Após falha em sistema, Agibank expõe chaves Pix de clientes.
Escrito por Mariana Silva
AtualizadoO caso foi classificado como de baixo impacto potencial pelo Banco Central do Brasil, mas acendeu alerta para possíveis tentativas de golpes que costumam surgir após incidentes desse tipo. De acordo com a autoridade monetária, o problema ocorreu por falhas internas na instituição financeira, resultando no vazamento de dados cadastrais vinculados às chaves Pix.
O Agibank, anteriormente conhecido como Agiplan, atua com um modelo híbrido, combinando serviços digitais, como conta corrente e aplicativo, com uma ampla rede de atendimento físico no país.
O que foi exposto no vazamento?
Segundo o Banco Central, foram acessadas informações de natureza cadastral, como:
- Nome do titular da chave Pix;
- CPF com parte da numeração mascarada;
- Instituição financeira;
- Agência e número da conta;
- Tipo de conta vinculada à chave.
O órgão reforçou que não houve vazamento de senhas, saldos, extratos ou dados protegidos por sigilo bancário. As informações expostas, isoladamente, não permitem a movimentação de recursos.
O Banco Central informou que os clientes afetados serão notificados exclusivamente pelos canais oficiais do Agibank, como aplicativo ou internet banking. A recomendação é que usuários desconsiderem ligações telefônicas, mensagens por WhatsApp, SMS ou e-mails que mencionem o vazamento, já que essas abordagens podem ser tentativas de golpe explorando o incidente.
O que diz o Banco Central?
O Banco Central do Brasil informou que adotou as medidas necessárias para apuração do caso e poderá aplicar sanções previstas na regulamentação vigente. Apesar da divulgação pública do episódio, o órgão classificou o caso como de baixo risco, justamente porque os dados expostos não possibilitam acesso direto às contas bancárias.

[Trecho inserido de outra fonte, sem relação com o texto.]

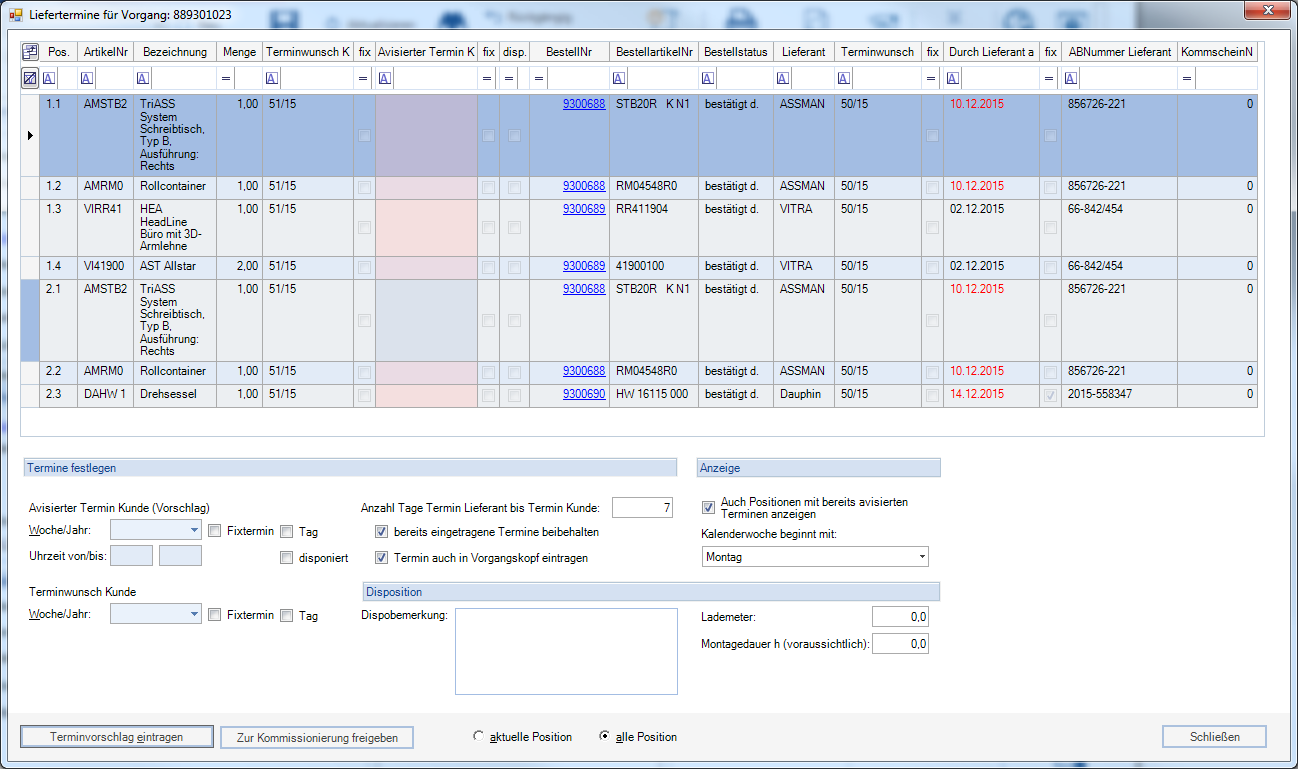Enable the 'disponiert' checkbox
The width and height of the screenshot is (1298, 769).
point(287,558)
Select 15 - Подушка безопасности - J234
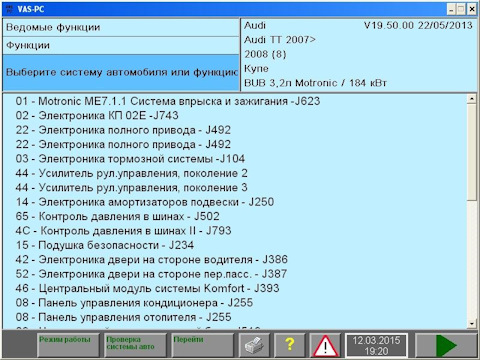The image size is (480, 360). pyautogui.click(x=105, y=245)
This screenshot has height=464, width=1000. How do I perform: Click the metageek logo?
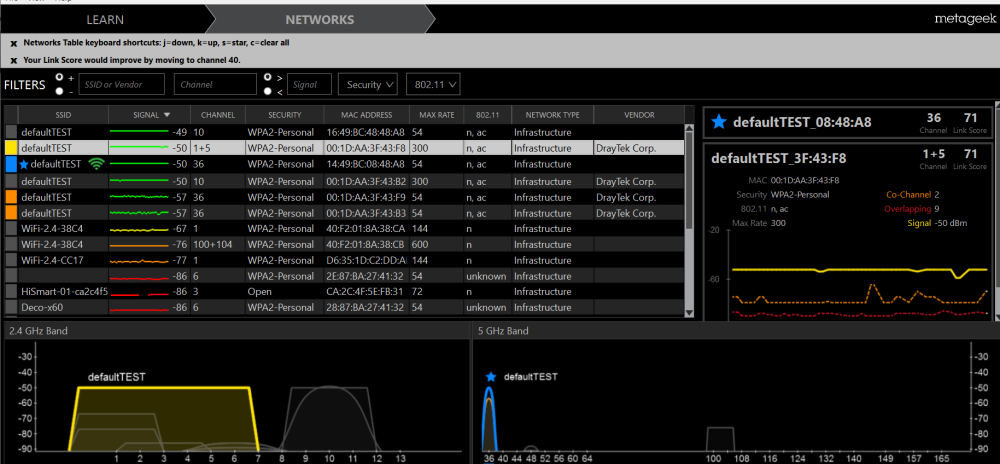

Há risco de golpes após o vazamento?
Especialistas alertam que, mesmo quando os dados expostos são limitados, criminosos podem utilizar as informações para aplicar golpes de engenharia social, se passando por bancos ou instituições financeiras.
Por isso, a orientação é:
- Não compartilhar códigos recebidos por SMS;
- Não fornecer senhas ou dados completos por telefone;
- Conferir sempre se a comunicação é feita pelo aplicativo oficial do banco;
- Ativar autenticação em dois fatores, quando disponível.
Embora o incidente tenha sido classificado como de baixo impacto, o caso reforça a importância de cuidados constantes com dados financeiros e atenção redobrada diante de contatos suspeitos envolvendo Pix.